▸ ARTICLE
Boyhood: A Review

Kidulthood, Adulthood, Manhood, Sisterhood, Brotherhood… “Boyhood” is an addition to a veritable hood of hoods, even if, for the purposes of this review, we overlook the Muslim Brotherhood. The film is a striking real time chronicle of a Texan childhood, shot over twelve years under the direction of Richard Linklater. It features the same cast as they grow up and old under the unforgiving stare of the camera, the third party to the tale of their onscreen lives. Quasi-improvised, script reliant, real life ‘dramas’ are the banal bane of television, just take a glance down the transatlantic catalogue of ‘scripted reality’ atrocities and you can see the pitfalls of the genre. Linklater, who gave the world the Before Sunset/Sunrise/Midnight trilogy, has achieved the seemingly impossible in recycling reality and transforming it from trashy telly to a thing of beauty.

▸ LISTED RECORDS
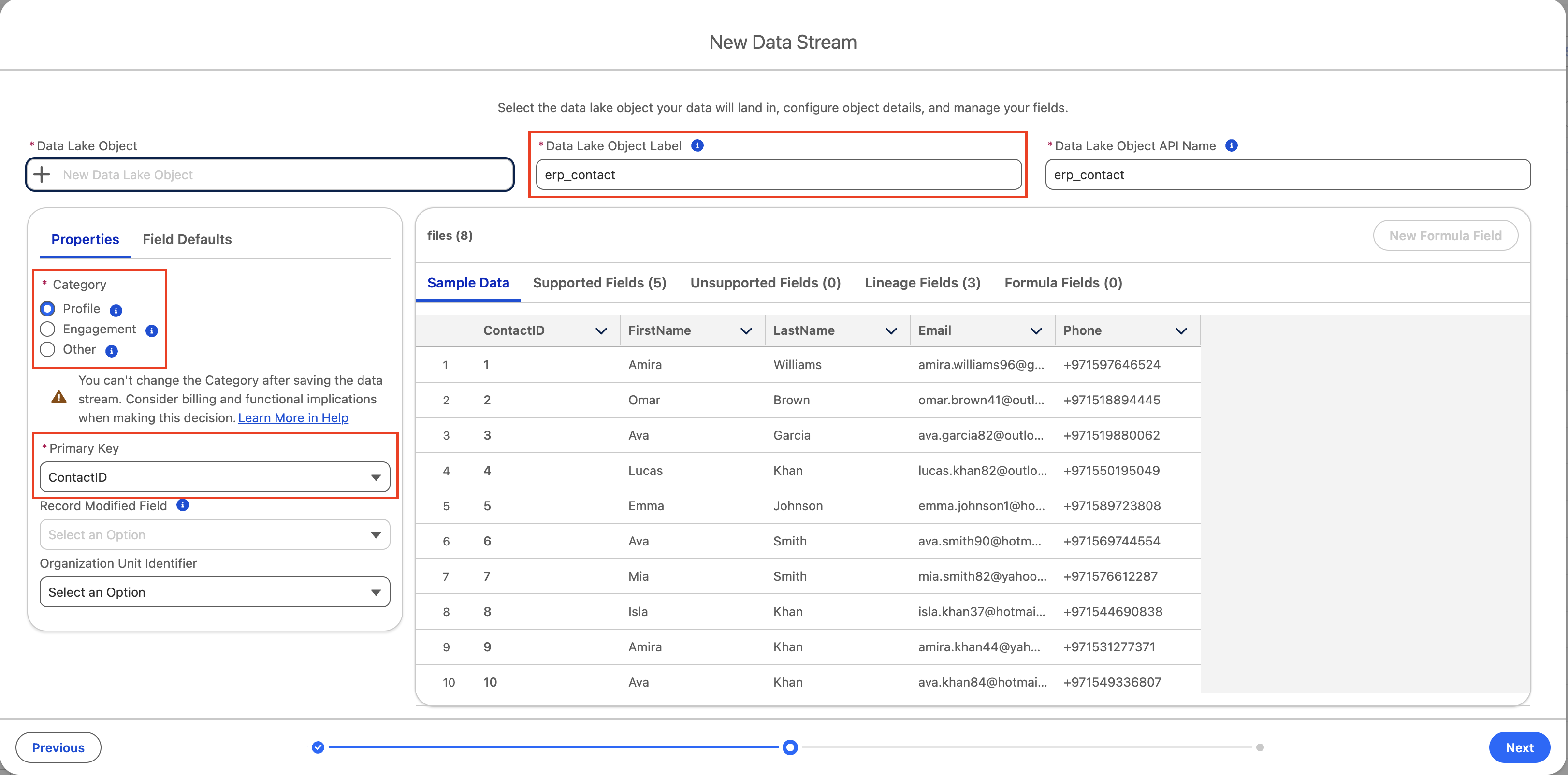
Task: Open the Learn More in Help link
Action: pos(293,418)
---
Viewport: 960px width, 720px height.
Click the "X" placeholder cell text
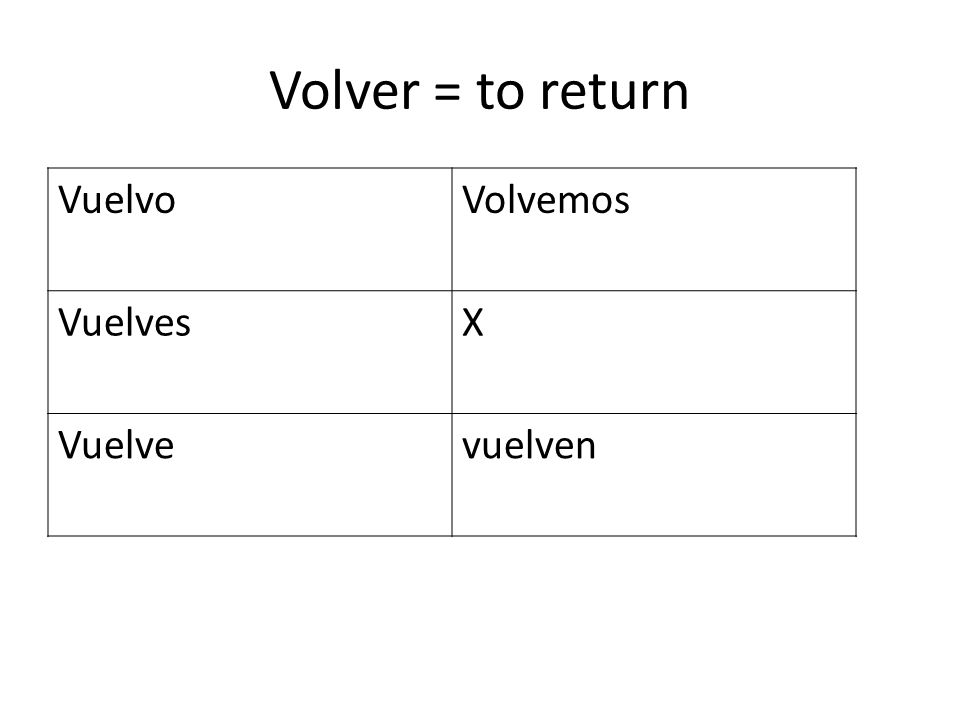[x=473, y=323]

▸ TASKS TO CARRY OUT
1. In the Boyhood review, over how many years was the film shot?
2. Put this sentence from the Boyhood review into Spanish: "The film is a striking real time chronicle of a Texan childhood, shot over twelve years under the direction of Richard Linklater."
3. Keep writing the Boyhood review, picking up after its last sentence.

▸ OUTPUTS IN ORDER
1. Twelve years.

2. La película es una llamativa crónica en tiempo real de una infancia texana, rodada a lo largo de doce años bajo la dirección de Richard Linklater.

3.
The concept is closer to ITV’s Seven Up! than it is to the hedonistic extravagances of say, a Mundane In Chelsea, more of a documentary style approach, than an attempt to ‘Hollywood’ the simple saga of growing up. As an audience, we are enveloped by the world of Mason (Ellar Coltrane) through a series of vignettes that, though often short snapshots, combine to form a snug, warm blanket of childhood memory. Linklater guides us from the baby blubber of childhood through the aching adolescent agonies with the unblinking eye of a man at total ease with his material. He allows the characters to breathe within the vast Texan desert landscape, not suffocating their story with any unnecessary directorial embellishment.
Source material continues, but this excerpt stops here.